In the sixties, diagnoses of schizophrenia were handed out freely, a catchall for all kinds of psychiatric distress. Creative people found themselves labeled and locked up. In Agnes Martin: Paintings, Writings, Remembrances her friend and Pace Gallery owner Arne Glimcher writes of her voices. And supposedly an episode of her wandering Park Avenue in a fugue state landed her in Bellevue; but what young creative person living in New York hasn't found herself wandering some part of the city in a fugue state? I ask this in all sincerity.
I was first introduced to Agnes's work by a psychotherapist. A print of Night Sea hung in Susan's waiting room. Sitting there I would stare at it and get lost in the color blue, and the grid, and the fact it was Susan's. For me it was not Bellevue but McLean, not schizophrenia but depression, and--eventually--not New Mexico but California.
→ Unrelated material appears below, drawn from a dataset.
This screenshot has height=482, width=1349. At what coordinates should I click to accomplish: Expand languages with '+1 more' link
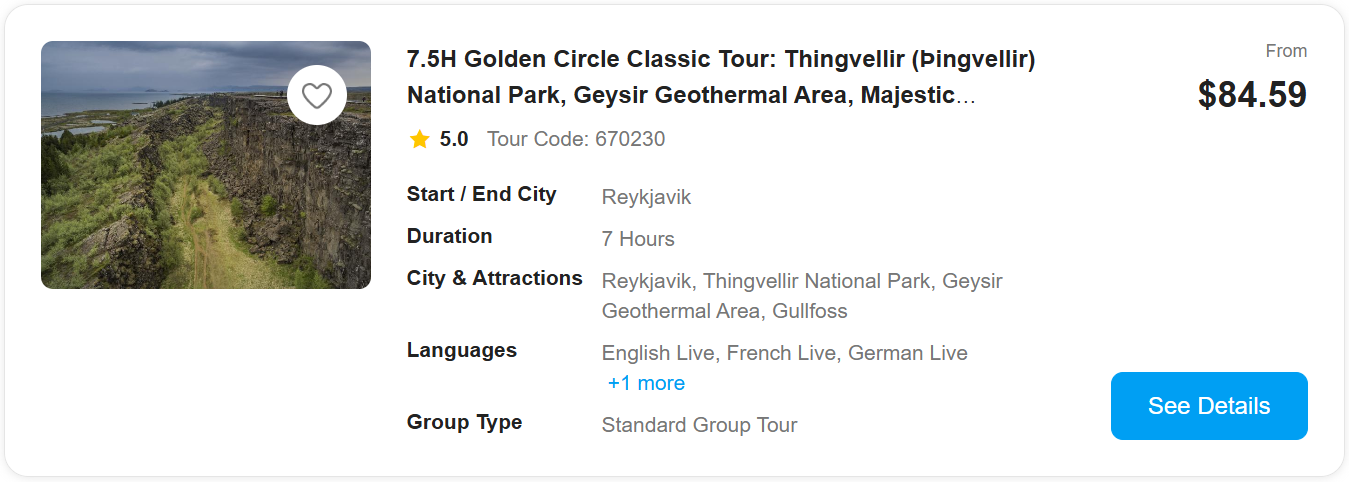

Somehow Agnes and Susan and living in New York and leaving New York and emotion and the abstraction of search and perfection merged together in my own private dream world, and an obsession took hold.
Obsession and pilgrimage are strong words and I'm not sure Agnes would like them applied in relation to her. But they are real to me, and I've taken trips to "visit" her, both lengthy and just around the corner, before this one. Walks through the city, uptown to the Pace Gallery for a 2004 exhibition, frequent wanderings around Coenties Slip and the Seaport, to New Mexico to view the light-scalded landscape that inspired her later years, to Saskatchewan to see grids written on the earth, up the Hudson River to Dia: Beacon; and I've mostly returned from my California sojourn to live within sight of Dia: Chelsea.
I wanted to buy Agnes's Galisteo studio. It was for sale again, a few years after her death in 2004. The desire took me over for a long time, and I am afraid I nearly drove a New Mexico realtor crazy. The revelation came slowly, as many dream-killing realizations do, that the remodeling job done after her death, the fancy kitchen and other updates, would have wiped out the feeling of her living there, that I wasn't likely to find her ghost or any traces of her life left behind. They would have been curated away.
I go to Coenties Slip on Sundays when Wall Street is empty. A new management company has just taken over the building where Agnes had her studio. Maybe I should be glad it still exists at all; it is part of the landmarked block where Fraunces Tavern stands (George Washington bade farewell to his officers there) and won't be torn down, but the old sailmakers' lofts are getting a re-do. The marketing website touts proximity to the South See Port (you read that right) and all major subway lines, and to granite tubs and rain showers. The rents are high. This is the way of New York. Where do young, or any, artists and writers go now?
Agnes speaks about inspiration, of how thoughts and ideas can get in the way. Paradoxically, even as a writer of fiction, I find that true. My intuition always knows what to write, and one of the biggest challenges is getting out of its way. Out of my own way. Ideas take a back seat to character. If I start thinking I know what the character should do, instead of letting her determine her own course, I'm in trouble. The character needs space. Meditation helps. Emptying the mind of worry and the impulse to control helps. And seeing art, getting lost in it, helps. The character rules.
"I paint with my back to the world," Agnes said. And she did, leaving New York City to live as a recluse in New Mexico. But when you view her work, you've been invited onto the mesa, and it's luminous.
The exhibition will travel to the United States later this year. But I needed to see it in London.